Prompt: Which lines run from the line with "Task: Open the wallet icon in header" through the line with "Given: Click the person" in the entries below? Print them exactly, both ends included, and nothing more.

___ Material provided ___

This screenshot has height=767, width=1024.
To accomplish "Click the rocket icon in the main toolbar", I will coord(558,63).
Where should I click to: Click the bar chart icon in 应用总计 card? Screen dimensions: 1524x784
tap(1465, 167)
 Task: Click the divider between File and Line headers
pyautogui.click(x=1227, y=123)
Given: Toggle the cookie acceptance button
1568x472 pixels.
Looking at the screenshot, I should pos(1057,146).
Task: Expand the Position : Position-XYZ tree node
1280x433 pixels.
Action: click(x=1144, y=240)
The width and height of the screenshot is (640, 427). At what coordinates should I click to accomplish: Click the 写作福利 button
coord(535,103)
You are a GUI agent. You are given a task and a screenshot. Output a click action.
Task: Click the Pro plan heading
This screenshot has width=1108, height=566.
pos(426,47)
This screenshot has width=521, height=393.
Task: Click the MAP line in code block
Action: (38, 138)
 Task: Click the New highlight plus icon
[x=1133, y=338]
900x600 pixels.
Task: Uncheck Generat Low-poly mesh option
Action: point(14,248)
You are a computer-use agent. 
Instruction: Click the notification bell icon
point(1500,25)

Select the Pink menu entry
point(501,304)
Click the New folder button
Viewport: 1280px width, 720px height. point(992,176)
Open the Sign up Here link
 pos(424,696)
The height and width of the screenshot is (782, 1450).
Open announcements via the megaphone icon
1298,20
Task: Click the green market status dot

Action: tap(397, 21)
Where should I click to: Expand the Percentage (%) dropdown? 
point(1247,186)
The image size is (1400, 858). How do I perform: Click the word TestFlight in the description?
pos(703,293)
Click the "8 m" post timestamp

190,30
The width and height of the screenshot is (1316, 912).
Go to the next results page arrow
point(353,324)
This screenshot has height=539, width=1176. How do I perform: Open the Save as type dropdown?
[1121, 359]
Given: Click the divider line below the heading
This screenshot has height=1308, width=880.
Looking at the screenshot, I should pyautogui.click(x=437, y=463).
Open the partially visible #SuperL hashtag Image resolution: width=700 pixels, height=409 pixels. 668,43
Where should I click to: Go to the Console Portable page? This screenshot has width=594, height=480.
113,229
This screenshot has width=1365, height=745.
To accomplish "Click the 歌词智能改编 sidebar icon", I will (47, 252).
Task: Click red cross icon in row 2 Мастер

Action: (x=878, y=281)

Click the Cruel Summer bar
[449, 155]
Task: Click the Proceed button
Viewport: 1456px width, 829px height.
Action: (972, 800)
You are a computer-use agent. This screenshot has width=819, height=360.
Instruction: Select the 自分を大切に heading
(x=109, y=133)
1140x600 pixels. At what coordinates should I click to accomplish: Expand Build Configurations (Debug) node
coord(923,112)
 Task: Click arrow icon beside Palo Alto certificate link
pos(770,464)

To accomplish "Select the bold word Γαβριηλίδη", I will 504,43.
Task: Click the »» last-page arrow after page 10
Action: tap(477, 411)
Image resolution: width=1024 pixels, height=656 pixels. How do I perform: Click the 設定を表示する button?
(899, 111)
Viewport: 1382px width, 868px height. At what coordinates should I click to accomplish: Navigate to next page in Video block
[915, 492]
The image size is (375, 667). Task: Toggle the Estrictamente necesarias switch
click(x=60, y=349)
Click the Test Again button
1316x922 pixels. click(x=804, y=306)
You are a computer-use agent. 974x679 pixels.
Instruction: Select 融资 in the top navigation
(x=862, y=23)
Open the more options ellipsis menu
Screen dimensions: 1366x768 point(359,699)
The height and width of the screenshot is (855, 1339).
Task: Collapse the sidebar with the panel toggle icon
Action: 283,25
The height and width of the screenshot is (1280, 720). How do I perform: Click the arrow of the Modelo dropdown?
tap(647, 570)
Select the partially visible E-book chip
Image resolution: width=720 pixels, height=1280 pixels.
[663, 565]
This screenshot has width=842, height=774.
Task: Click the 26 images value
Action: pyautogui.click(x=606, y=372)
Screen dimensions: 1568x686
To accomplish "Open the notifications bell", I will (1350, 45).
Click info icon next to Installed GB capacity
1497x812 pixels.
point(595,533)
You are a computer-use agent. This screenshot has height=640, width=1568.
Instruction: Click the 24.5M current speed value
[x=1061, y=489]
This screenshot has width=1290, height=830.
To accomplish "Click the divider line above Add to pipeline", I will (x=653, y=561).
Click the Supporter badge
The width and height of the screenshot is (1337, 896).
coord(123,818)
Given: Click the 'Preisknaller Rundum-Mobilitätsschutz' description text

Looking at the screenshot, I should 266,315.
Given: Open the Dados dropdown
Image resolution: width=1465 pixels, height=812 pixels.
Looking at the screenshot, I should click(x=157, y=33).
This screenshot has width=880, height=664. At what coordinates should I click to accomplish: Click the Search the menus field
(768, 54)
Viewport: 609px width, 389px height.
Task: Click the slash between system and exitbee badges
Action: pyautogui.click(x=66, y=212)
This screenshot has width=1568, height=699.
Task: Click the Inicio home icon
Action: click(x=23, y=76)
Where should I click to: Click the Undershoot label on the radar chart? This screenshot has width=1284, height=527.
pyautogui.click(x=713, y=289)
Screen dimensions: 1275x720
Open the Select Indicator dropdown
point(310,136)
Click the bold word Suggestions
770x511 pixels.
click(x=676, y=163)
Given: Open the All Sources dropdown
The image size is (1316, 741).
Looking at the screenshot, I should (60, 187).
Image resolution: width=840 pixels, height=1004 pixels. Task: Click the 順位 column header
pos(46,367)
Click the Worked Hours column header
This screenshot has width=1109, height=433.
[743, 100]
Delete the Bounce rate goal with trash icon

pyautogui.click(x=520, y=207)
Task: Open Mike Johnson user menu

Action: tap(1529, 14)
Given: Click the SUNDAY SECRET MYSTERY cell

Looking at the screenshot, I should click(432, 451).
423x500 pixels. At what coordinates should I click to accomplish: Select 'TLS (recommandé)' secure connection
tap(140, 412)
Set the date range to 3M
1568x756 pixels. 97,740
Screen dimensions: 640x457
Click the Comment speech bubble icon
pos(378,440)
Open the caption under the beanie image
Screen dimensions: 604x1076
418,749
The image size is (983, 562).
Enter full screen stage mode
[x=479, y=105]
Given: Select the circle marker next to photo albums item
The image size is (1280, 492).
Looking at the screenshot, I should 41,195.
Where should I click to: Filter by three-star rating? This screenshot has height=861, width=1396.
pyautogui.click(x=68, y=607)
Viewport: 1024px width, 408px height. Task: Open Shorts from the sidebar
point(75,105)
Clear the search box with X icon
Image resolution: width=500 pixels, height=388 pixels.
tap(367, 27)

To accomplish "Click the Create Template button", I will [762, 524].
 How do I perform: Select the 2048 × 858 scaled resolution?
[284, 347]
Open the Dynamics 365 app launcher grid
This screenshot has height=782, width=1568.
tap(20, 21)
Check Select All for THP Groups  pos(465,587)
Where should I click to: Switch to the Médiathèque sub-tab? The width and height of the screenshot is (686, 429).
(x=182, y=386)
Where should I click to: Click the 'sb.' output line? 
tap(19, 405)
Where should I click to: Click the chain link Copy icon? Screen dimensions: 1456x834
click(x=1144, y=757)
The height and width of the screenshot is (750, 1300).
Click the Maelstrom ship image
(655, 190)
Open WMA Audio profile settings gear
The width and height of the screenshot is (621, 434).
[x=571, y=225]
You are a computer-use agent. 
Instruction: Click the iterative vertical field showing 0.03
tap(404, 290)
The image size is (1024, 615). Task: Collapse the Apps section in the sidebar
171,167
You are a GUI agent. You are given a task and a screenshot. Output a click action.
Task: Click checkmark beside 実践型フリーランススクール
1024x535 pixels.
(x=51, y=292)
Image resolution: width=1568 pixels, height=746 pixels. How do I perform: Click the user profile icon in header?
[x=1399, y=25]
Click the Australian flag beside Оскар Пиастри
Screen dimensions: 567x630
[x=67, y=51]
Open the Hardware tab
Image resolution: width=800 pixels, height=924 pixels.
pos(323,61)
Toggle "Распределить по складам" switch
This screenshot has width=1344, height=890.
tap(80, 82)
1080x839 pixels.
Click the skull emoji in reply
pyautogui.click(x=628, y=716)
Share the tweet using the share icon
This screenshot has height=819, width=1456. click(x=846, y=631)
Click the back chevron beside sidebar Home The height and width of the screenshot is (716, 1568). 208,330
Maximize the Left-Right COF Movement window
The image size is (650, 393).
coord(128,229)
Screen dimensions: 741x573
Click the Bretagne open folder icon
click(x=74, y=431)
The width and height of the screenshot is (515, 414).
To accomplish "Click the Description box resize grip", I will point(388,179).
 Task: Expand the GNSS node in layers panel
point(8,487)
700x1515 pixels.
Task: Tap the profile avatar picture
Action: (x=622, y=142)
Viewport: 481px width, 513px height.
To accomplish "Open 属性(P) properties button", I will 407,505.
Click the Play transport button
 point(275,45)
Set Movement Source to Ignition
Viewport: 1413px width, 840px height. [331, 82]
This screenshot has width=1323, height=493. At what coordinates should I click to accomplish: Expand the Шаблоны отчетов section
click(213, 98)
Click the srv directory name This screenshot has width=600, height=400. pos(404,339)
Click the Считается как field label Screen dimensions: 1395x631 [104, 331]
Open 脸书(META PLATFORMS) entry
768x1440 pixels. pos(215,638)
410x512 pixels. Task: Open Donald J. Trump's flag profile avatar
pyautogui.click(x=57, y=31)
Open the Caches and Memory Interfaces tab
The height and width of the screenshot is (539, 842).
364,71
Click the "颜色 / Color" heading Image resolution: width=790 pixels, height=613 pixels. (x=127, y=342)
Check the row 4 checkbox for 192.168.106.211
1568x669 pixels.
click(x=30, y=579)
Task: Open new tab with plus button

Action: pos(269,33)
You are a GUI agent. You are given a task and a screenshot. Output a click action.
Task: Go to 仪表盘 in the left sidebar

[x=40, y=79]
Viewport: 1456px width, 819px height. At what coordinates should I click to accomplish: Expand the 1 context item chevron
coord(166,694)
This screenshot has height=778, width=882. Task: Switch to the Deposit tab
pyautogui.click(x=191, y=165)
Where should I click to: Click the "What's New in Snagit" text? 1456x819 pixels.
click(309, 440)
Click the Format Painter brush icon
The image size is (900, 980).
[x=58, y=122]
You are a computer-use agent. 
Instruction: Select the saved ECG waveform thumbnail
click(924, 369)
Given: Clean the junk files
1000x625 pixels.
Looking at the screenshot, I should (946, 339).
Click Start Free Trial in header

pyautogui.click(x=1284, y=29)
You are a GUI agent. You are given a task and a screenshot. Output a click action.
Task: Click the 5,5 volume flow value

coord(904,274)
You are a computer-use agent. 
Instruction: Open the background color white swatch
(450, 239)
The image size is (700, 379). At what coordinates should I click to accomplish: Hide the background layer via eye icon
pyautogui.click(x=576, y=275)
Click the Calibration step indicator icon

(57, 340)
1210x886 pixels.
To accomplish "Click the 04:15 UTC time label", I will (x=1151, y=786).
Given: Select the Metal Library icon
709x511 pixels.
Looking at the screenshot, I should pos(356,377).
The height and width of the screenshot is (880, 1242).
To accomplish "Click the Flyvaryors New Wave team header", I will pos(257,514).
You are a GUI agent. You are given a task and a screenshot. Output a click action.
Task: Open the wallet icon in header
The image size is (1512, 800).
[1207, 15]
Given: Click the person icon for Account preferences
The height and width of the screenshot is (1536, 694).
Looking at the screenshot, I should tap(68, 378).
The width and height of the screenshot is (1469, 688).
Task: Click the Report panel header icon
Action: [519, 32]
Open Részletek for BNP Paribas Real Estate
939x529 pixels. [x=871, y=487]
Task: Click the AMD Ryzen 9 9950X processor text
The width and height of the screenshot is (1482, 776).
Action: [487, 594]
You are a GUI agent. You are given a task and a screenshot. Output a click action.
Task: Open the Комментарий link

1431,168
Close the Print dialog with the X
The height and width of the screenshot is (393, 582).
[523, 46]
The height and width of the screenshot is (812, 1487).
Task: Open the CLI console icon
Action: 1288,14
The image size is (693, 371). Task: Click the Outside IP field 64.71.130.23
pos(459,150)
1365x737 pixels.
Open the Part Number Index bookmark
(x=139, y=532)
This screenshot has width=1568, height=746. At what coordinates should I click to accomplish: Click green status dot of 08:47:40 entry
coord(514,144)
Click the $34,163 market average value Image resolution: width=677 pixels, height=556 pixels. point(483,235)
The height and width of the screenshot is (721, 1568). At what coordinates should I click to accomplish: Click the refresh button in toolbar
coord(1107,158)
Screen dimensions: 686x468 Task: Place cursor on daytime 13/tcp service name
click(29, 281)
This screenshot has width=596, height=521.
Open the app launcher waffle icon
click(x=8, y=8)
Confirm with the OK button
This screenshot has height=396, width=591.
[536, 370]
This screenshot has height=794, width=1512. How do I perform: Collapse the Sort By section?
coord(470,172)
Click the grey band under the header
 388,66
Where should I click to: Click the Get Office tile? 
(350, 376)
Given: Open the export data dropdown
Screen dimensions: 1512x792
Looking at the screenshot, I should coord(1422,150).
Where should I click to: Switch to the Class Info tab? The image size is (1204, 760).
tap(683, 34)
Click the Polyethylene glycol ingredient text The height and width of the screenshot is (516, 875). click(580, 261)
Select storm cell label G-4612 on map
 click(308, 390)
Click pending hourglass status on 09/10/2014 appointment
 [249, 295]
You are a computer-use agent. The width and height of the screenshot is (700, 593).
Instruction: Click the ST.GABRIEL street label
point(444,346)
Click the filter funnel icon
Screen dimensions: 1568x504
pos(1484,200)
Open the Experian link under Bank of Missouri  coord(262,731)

___

Exercise solution:
Task: Open the wallet icon in header
The image size is (1512, 800).
[1207, 15]
Given: Click the person icon for Account preferences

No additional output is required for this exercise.